(Stored data entries)
════════════════

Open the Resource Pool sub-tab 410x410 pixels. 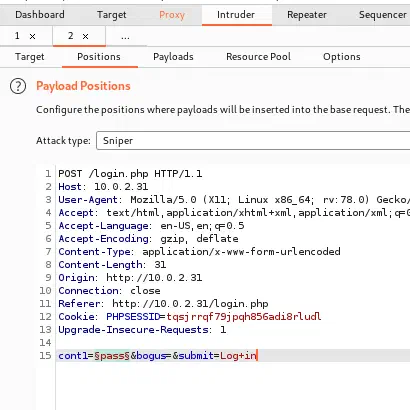pyautogui.click(x=258, y=57)
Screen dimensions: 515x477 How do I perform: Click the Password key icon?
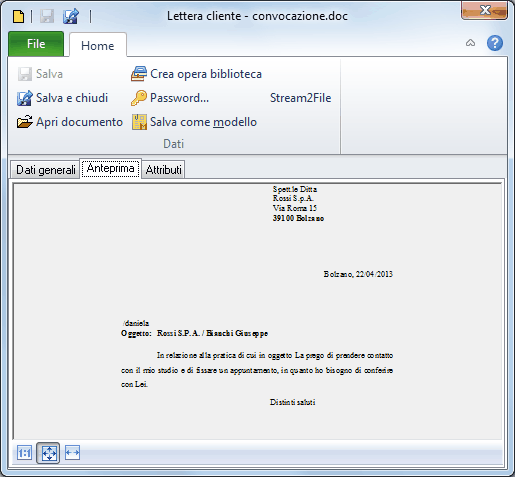tap(139, 98)
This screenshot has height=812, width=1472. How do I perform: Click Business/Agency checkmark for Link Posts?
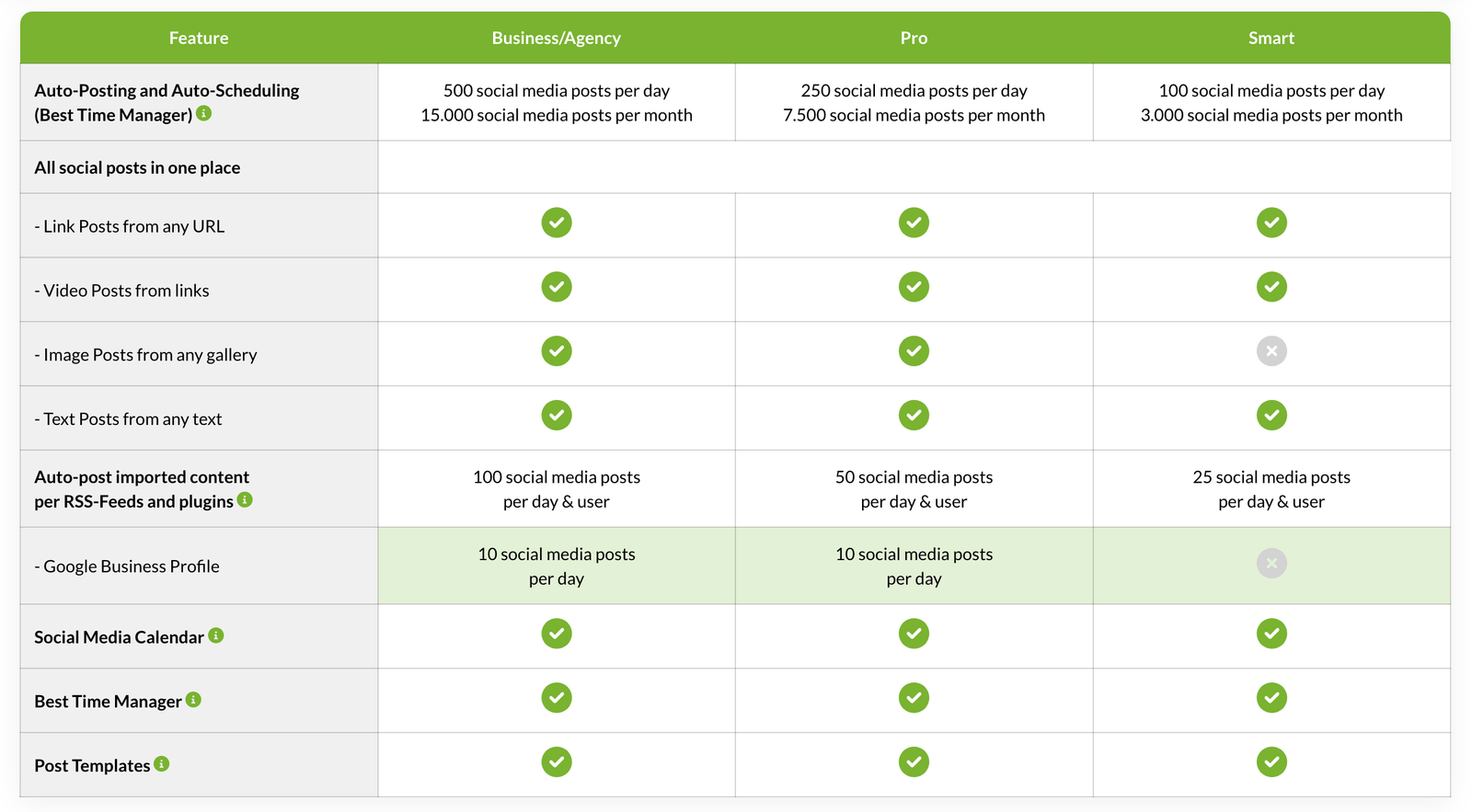point(557,223)
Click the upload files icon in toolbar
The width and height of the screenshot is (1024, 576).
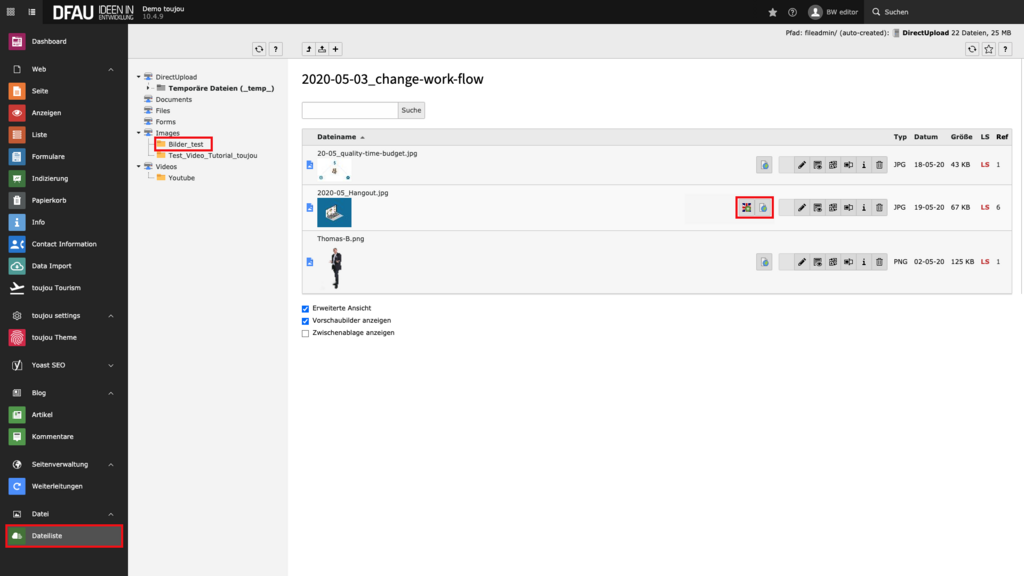322,49
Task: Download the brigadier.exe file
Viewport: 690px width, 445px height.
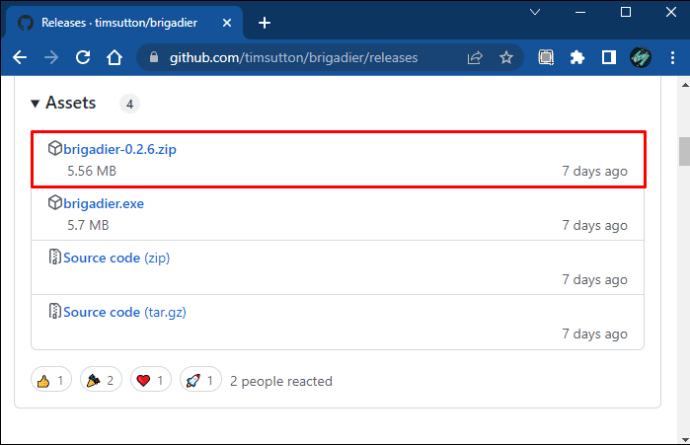Action: (x=103, y=203)
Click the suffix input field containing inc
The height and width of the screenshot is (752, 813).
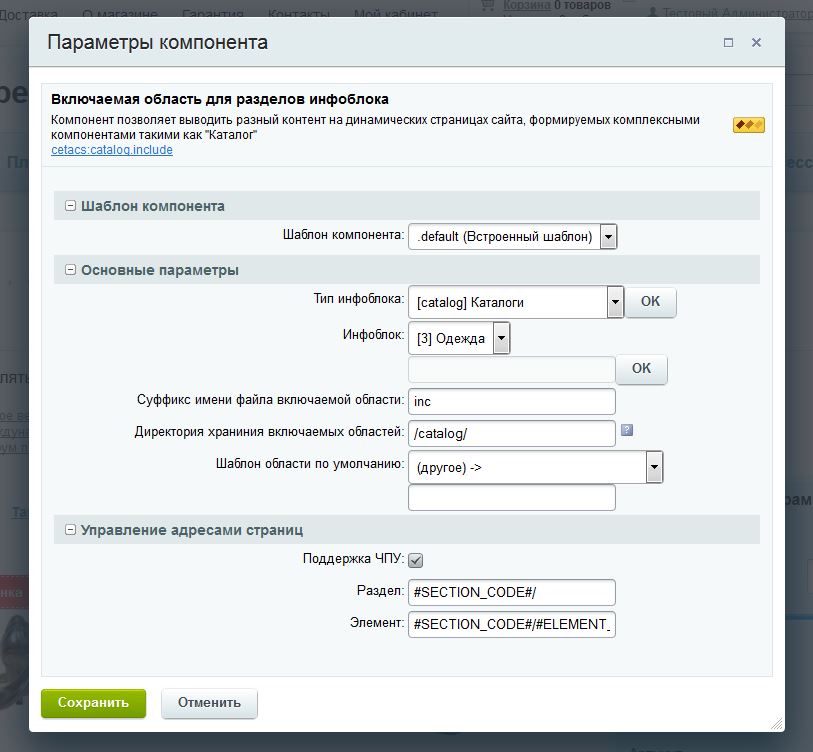pyautogui.click(x=511, y=401)
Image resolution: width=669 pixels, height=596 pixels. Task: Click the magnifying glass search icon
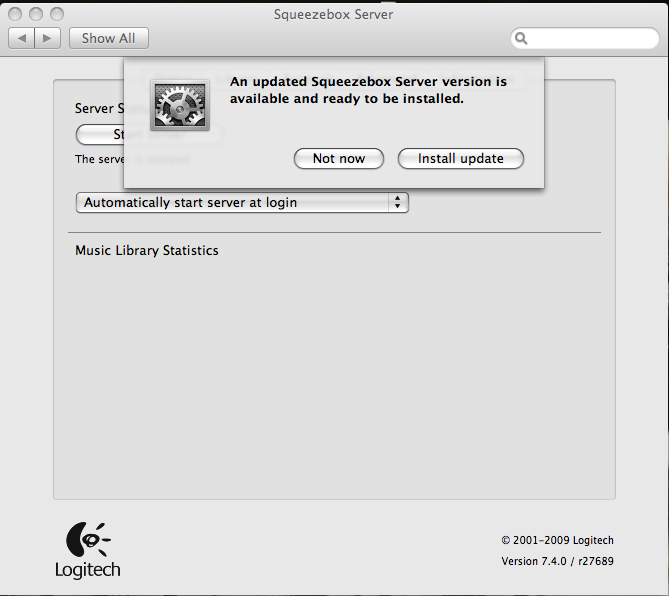click(x=521, y=39)
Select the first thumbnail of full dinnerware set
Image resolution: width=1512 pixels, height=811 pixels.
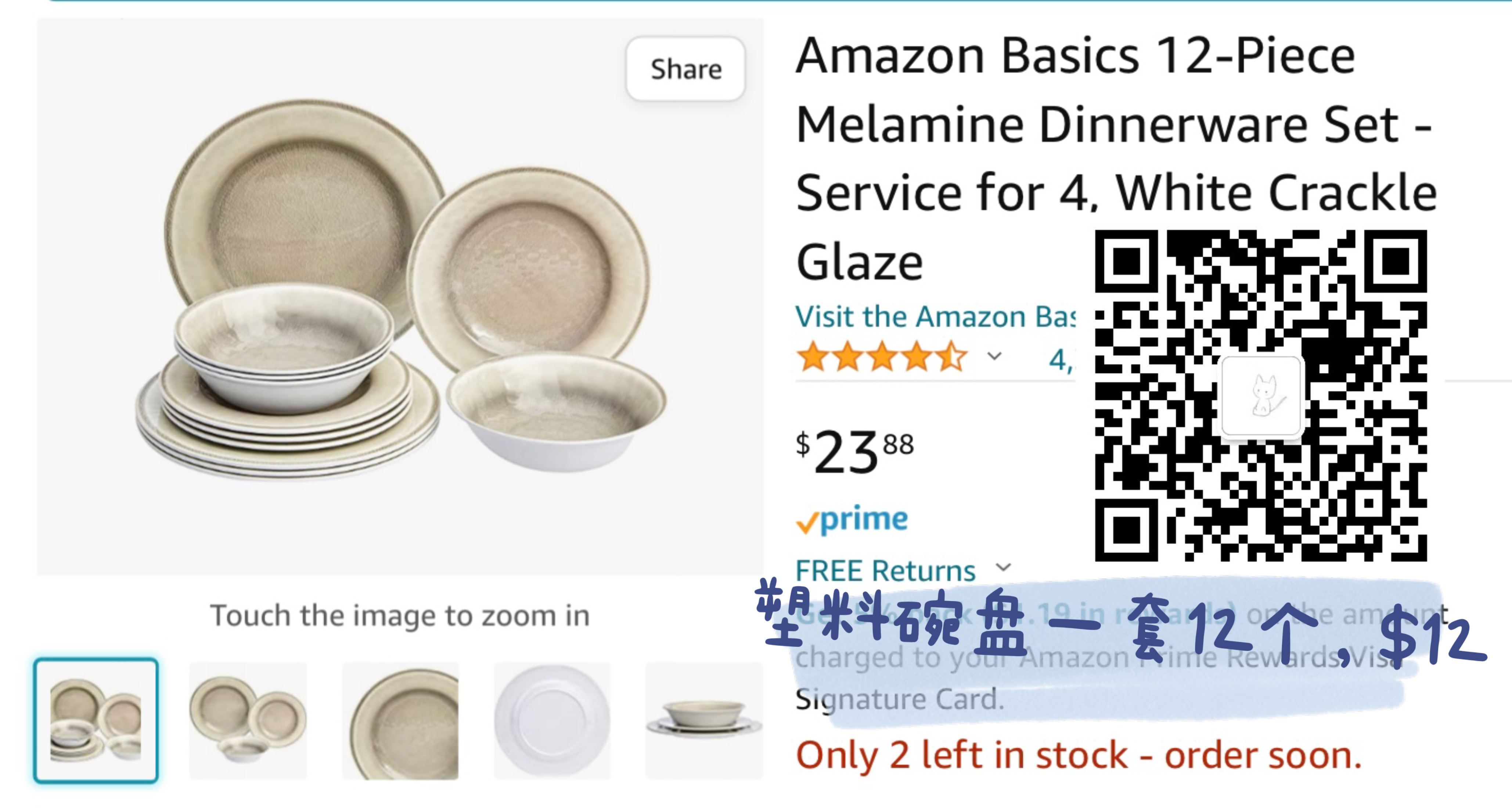point(96,721)
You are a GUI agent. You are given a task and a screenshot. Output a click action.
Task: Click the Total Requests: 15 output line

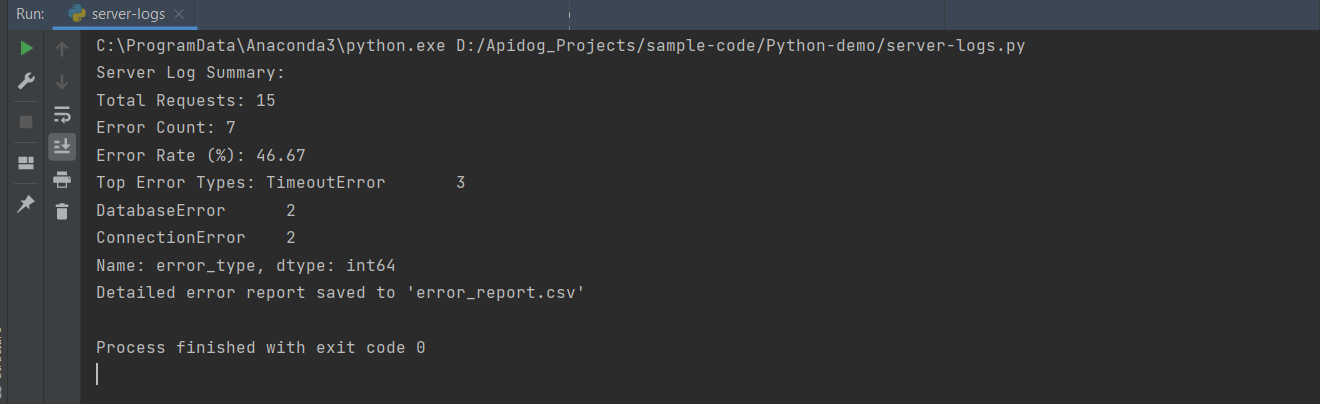[185, 100]
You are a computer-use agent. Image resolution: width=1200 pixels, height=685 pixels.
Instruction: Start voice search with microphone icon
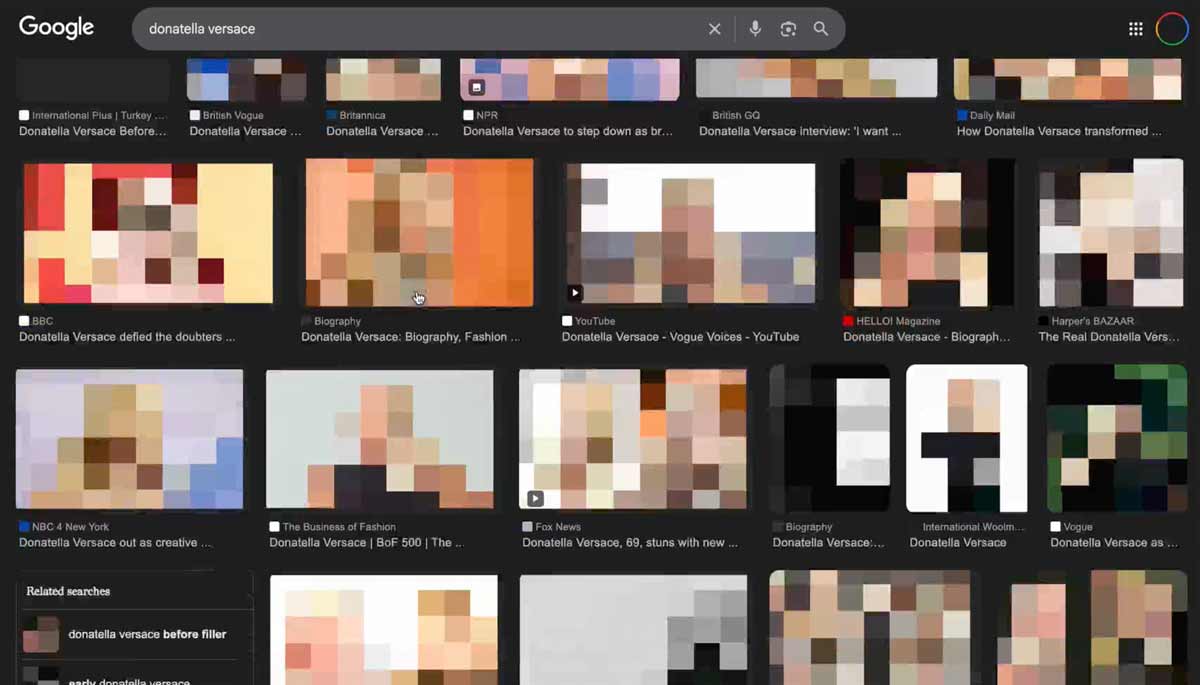(755, 29)
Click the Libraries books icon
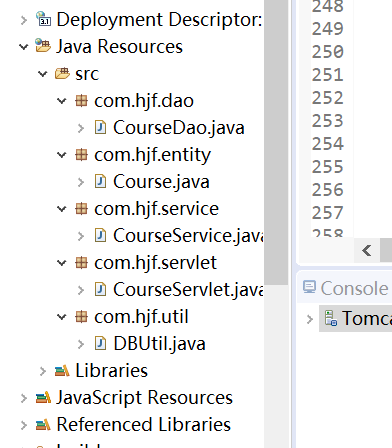 [62, 370]
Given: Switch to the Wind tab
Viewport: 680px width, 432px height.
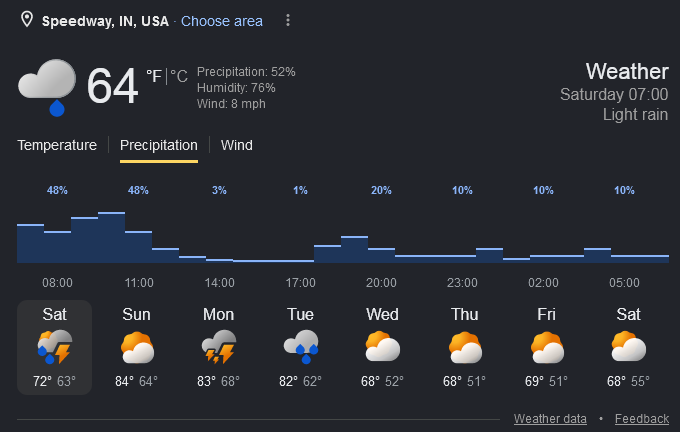Looking at the screenshot, I should click(236, 145).
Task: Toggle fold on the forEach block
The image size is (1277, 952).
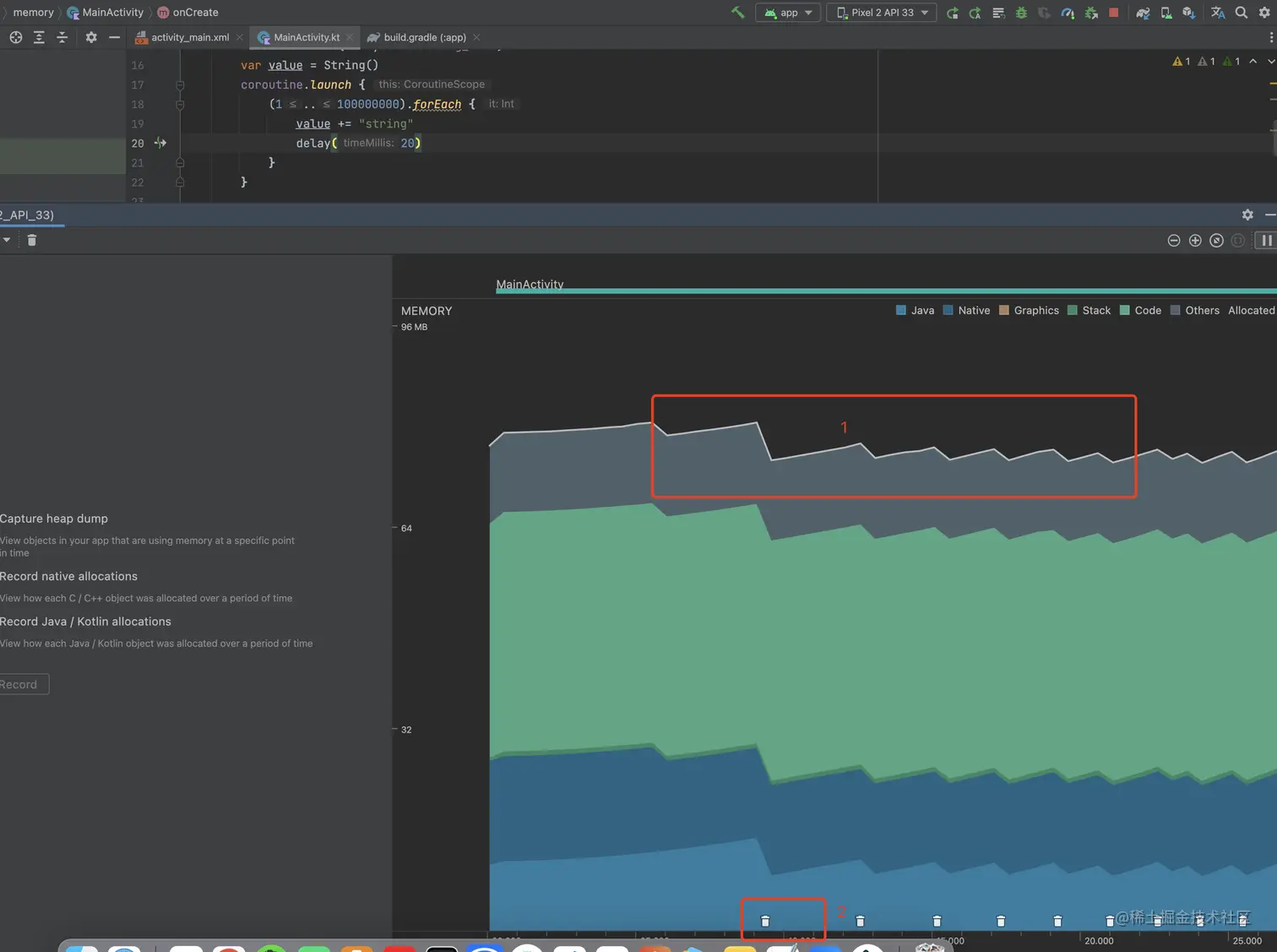Action: pos(180,105)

════════════════

### Task description
Give back exactly the lines from the one that contains "Viewport: 690px width, 445px height." to the final line of the data above, both included, with all pictures removed.

### Written response
Viewport: 690px width, 445px height.
Action: (x=103, y=203)
Click the suffix input field containing inc
The height and width of the screenshot is (752, 813).
pyautogui.click(x=511, y=401)
Image resolution: width=669 pixels, height=596 pixels. Task: Click the magnifying glass search icon
click(x=521, y=39)
Select the first thumbnail of full dinnerware set
Image resolution: width=1512 pixels, height=811 pixels.
point(96,721)
You are a GUI agent. You are given a task and a screenshot. Output a click action.
Task: Click the Total Requests: 15 output line

[185, 100]
You are a computer-use agent. Image resolution: width=1200 pixels, height=685 pixels.
Instruction: Start voice search with microphone icon
(755, 29)
Click the Libraries books icon
 [62, 370]
Given: Switch to the Wind tab
Viewport: 680px width, 432px height.
Looking at the screenshot, I should click(236, 145).
Task: Toggle fold on the forEach block
The image size is (1277, 952).
Action: pos(180,105)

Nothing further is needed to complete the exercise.